## [Aim of the exercise]
Using the entries that follow, write out the line containing "Instruction: Set the Top padding value", the line containing "Click the music", and every line between them, exactly and nothing else.

START Records

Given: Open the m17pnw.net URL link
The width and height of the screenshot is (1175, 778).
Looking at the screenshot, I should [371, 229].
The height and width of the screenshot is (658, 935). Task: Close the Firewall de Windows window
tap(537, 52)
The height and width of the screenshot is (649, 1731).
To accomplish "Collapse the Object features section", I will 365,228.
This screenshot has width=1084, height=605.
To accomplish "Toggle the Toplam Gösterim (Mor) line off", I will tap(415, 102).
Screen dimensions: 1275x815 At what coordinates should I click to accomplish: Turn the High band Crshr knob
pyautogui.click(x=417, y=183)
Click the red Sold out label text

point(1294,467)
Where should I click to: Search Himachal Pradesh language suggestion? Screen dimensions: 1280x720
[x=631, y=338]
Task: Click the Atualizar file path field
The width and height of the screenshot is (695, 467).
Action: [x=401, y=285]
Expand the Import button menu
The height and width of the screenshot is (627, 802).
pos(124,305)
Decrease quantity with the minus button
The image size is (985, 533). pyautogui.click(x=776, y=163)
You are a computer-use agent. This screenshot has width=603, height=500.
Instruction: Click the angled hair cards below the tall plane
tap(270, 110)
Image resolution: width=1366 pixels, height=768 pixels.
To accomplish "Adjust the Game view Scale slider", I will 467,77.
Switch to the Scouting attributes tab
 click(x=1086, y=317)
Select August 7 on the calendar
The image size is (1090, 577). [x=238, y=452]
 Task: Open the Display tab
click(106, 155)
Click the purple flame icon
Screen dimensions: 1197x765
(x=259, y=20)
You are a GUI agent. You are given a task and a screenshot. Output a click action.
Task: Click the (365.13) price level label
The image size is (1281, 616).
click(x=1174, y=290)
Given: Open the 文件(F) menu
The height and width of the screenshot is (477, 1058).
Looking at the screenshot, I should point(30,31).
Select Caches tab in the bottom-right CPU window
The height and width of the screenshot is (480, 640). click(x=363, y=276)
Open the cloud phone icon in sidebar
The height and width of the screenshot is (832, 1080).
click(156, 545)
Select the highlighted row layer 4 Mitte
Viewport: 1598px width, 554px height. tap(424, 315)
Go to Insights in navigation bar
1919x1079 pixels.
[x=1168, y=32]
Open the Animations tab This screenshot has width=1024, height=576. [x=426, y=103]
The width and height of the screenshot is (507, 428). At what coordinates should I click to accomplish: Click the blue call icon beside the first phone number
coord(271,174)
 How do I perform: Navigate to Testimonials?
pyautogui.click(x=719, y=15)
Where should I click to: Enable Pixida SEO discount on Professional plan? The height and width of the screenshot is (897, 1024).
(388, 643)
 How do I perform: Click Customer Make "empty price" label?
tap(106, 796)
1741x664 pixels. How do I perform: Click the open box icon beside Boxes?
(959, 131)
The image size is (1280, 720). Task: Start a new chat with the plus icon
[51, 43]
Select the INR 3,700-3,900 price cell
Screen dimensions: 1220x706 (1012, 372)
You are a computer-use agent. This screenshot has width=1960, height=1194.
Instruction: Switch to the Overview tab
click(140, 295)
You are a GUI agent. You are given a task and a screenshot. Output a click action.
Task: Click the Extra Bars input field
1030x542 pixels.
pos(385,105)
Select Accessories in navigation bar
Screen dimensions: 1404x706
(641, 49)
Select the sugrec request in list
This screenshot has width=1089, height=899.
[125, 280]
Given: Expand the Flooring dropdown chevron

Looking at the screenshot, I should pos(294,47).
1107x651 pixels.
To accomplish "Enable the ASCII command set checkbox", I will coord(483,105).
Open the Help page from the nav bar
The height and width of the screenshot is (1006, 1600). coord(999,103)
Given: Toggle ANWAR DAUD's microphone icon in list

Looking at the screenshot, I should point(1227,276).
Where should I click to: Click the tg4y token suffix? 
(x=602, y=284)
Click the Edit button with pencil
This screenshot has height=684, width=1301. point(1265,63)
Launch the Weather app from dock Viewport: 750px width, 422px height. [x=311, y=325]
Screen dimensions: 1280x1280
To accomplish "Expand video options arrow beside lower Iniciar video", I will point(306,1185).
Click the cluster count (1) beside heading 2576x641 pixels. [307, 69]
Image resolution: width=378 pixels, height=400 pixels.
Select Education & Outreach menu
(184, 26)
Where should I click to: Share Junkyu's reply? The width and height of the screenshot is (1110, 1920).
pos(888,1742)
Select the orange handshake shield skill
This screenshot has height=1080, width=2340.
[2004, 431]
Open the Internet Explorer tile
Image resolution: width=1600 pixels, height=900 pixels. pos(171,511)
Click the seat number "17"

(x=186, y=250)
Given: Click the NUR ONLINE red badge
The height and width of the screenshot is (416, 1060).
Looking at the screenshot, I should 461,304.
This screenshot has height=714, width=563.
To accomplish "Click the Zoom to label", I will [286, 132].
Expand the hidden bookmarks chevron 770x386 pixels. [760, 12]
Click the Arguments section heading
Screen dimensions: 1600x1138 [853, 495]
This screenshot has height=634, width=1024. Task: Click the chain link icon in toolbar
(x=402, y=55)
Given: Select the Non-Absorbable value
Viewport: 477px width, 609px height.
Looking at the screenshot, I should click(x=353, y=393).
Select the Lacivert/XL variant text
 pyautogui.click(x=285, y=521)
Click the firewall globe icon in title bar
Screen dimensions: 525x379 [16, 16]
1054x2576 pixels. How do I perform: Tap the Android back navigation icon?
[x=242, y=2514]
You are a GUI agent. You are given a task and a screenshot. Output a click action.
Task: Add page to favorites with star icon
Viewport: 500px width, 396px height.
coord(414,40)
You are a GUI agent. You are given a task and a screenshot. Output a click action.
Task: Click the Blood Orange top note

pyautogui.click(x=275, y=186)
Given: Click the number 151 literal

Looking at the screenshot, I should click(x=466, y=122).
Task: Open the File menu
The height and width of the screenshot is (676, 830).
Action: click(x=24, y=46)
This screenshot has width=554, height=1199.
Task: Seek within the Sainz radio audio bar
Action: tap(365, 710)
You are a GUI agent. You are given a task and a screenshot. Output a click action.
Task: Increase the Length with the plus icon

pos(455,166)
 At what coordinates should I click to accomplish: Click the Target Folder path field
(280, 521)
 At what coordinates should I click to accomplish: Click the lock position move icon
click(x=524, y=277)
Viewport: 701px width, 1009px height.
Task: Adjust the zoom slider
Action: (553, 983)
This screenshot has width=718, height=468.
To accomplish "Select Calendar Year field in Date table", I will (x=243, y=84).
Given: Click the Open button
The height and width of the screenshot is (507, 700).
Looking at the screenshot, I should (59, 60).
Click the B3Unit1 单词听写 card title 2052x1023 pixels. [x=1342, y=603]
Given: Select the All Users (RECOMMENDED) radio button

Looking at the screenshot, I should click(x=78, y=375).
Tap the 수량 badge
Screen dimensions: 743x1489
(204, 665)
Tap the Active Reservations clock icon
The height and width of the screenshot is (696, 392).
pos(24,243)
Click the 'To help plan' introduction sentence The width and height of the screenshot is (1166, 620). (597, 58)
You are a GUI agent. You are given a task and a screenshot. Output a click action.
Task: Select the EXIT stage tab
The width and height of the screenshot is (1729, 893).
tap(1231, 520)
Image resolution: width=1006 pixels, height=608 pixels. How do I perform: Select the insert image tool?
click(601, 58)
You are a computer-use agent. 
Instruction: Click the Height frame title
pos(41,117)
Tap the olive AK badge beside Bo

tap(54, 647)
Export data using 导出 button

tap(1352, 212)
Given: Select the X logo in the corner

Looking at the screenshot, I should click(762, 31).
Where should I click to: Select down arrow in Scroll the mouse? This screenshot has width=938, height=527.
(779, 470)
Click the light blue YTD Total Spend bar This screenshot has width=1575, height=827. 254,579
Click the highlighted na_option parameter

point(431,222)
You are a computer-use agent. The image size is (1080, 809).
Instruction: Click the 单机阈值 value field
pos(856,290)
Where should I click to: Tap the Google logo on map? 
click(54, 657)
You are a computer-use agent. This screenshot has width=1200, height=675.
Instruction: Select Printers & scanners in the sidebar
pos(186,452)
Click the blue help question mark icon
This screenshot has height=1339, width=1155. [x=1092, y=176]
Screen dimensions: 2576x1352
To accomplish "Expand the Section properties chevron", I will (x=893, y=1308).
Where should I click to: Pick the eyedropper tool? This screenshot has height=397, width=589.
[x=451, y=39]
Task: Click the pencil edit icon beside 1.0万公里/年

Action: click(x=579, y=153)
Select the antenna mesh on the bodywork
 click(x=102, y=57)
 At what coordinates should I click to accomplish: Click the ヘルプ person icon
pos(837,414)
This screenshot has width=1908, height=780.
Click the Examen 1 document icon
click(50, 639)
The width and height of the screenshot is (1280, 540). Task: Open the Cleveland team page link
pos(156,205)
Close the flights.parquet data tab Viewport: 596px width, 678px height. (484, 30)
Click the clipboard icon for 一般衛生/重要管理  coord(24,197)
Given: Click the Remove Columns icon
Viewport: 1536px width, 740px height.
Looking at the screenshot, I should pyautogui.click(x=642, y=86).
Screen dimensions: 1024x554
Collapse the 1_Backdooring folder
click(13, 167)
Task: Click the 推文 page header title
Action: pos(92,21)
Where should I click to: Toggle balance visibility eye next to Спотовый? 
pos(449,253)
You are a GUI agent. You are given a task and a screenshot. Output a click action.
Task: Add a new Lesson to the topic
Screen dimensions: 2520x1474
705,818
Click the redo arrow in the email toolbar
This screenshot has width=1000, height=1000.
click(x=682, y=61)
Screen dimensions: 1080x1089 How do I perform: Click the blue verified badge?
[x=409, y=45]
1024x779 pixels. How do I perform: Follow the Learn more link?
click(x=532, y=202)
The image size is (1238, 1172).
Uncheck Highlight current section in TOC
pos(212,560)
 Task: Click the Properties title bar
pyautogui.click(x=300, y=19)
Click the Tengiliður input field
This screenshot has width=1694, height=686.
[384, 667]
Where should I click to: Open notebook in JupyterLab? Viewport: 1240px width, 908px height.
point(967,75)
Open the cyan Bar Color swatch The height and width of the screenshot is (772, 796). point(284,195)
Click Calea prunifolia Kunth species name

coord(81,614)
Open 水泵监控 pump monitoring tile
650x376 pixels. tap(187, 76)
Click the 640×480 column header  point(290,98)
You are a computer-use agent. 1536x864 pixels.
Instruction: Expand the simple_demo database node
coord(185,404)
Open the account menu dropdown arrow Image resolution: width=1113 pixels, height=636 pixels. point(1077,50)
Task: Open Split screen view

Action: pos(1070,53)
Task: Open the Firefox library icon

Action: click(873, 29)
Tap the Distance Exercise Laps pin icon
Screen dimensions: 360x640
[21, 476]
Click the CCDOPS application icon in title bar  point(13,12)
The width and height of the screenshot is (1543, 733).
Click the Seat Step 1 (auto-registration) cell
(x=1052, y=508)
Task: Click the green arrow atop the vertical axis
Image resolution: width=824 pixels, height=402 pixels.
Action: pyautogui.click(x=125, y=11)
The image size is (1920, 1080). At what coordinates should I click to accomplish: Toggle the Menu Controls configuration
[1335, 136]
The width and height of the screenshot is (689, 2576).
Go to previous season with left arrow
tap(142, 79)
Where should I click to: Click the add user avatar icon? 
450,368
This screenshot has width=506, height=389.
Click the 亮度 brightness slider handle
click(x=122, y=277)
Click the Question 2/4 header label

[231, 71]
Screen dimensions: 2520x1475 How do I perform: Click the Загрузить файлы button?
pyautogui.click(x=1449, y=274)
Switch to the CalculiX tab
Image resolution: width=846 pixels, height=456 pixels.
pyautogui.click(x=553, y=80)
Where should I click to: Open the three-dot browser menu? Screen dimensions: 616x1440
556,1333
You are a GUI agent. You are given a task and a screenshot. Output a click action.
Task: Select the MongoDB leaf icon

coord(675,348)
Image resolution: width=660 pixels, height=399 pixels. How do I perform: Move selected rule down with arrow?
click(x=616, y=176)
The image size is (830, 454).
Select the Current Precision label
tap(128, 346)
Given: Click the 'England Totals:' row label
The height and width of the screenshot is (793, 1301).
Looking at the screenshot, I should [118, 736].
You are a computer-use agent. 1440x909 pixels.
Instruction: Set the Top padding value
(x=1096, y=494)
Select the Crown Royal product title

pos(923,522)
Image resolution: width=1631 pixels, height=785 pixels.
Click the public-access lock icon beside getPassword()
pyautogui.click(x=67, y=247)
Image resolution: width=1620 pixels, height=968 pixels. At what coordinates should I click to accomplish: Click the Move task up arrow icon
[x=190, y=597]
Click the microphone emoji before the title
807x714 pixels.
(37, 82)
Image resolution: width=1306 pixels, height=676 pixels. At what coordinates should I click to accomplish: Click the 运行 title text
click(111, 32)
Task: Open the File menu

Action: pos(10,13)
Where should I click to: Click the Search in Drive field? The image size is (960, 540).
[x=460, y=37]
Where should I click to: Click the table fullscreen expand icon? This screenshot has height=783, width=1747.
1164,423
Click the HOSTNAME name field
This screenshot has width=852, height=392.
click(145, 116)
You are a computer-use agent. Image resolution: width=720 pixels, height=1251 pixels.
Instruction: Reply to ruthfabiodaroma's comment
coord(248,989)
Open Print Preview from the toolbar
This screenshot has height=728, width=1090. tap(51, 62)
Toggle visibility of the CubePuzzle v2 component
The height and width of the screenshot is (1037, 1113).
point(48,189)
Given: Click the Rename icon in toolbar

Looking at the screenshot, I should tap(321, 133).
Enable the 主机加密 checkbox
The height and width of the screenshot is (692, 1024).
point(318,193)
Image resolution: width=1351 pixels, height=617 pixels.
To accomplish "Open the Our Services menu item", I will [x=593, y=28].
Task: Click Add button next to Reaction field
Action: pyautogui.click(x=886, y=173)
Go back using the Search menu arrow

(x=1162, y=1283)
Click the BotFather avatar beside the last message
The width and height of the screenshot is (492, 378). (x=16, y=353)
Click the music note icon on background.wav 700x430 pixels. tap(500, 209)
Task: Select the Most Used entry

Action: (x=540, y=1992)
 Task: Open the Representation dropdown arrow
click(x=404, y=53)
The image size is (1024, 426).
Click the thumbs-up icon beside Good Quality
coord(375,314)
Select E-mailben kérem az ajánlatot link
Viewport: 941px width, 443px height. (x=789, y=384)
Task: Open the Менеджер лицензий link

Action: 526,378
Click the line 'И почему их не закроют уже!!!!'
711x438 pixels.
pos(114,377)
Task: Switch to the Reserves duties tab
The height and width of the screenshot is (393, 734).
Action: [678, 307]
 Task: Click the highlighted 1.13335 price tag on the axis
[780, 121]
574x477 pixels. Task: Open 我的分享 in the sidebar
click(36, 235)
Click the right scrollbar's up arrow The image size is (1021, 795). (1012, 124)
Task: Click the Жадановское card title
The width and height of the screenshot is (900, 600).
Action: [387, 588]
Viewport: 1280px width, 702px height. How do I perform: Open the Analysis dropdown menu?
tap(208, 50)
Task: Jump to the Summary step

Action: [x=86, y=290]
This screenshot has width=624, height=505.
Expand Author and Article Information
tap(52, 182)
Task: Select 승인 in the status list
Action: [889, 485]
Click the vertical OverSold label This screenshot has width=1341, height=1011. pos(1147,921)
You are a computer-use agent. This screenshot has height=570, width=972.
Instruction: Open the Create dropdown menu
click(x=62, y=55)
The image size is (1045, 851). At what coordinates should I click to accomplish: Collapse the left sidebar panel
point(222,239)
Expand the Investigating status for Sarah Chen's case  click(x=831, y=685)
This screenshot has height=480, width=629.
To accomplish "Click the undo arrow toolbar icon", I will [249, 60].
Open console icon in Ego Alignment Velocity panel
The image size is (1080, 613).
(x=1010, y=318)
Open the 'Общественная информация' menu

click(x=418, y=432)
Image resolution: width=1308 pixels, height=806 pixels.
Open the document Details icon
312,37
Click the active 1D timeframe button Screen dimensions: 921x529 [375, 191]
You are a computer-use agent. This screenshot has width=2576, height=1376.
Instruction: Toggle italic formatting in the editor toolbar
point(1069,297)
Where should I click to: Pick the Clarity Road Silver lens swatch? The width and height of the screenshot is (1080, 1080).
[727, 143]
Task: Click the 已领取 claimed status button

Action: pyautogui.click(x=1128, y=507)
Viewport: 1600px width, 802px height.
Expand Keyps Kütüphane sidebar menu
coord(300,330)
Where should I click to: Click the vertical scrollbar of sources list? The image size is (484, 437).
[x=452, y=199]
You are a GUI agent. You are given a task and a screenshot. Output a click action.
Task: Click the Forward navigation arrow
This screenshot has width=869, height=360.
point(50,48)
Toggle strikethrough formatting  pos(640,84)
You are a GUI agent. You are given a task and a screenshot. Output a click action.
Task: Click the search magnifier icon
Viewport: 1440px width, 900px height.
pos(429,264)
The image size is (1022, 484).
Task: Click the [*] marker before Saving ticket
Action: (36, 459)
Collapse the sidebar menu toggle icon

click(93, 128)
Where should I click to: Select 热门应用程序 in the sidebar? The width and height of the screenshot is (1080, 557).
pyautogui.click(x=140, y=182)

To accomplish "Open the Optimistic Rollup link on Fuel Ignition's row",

END Records

## [Written solution]
Instruction: Set the Top padding value
(x=1096, y=494)
Select the Crown Royal product title

pos(923,522)
Image resolution: width=1631 pixels, height=785 pixels.
Click the public-access lock icon beside getPassword()
pyautogui.click(x=67, y=247)
Image resolution: width=1620 pixels, height=968 pixels. At what coordinates should I click to accomplish: Click the Move task up arrow icon
[x=190, y=597]
Click the microphone emoji before the title
807x714 pixels.
(37, 82)
Image resolution: width=1306 pixels, height=676 pixels. At what coordinates should I click to accomplish: Click the 运行 title text
click(111, 32)
Task: Open the File menu

Action: pos(10,13)
Where should I click to: Click the Search in Drive field? The image size is (960, 540).
[x=460, y=37]
Where should I click to: Click the table fullscreen expand icon? This screenshot has height=783, width=1747.
1164,423
Click the HOSTNAME name field
This screenshot has width=852, height=392.
click(145, 116)
You are a computer-use agent. Image resolution: width=720 pixels, height=1251 pixels.
Instruction: Reply to ruthfabiodaroma's comment
coord(248,989)
Open Print Preview from the toolbar
This screenshot has height=728, width=1090. tap(51, 62)
Toggle visibility of the CubePuzzle v2 component
The height and width of the screenshot is (1037, 1113).
point(48,189)
Given: Click the Rename icon in toolbar

Looking at the screenshot, I should tap(321, 133).
Enable the 主机加密 checkbox
The height and width of the screenshot is (692, 1024).
point(318,193)
Image resolution: width=1351 pixels, height=617 pixels.
To accomplish "Open the Our Services menu item", I will [x=593, y=28].
Task: Click Add button next to Reaction field
Action: pyautogui.click(x=886, y=173)
Go back using the Search menu arrow

(x=1162, y=1283)
Click the BotFather avatar beside the last message
The width and height of the screenshot is (492, 378). (x=16, y=353)
Click the music note icon on background.wav 700x430 pixels. tap(500, 209)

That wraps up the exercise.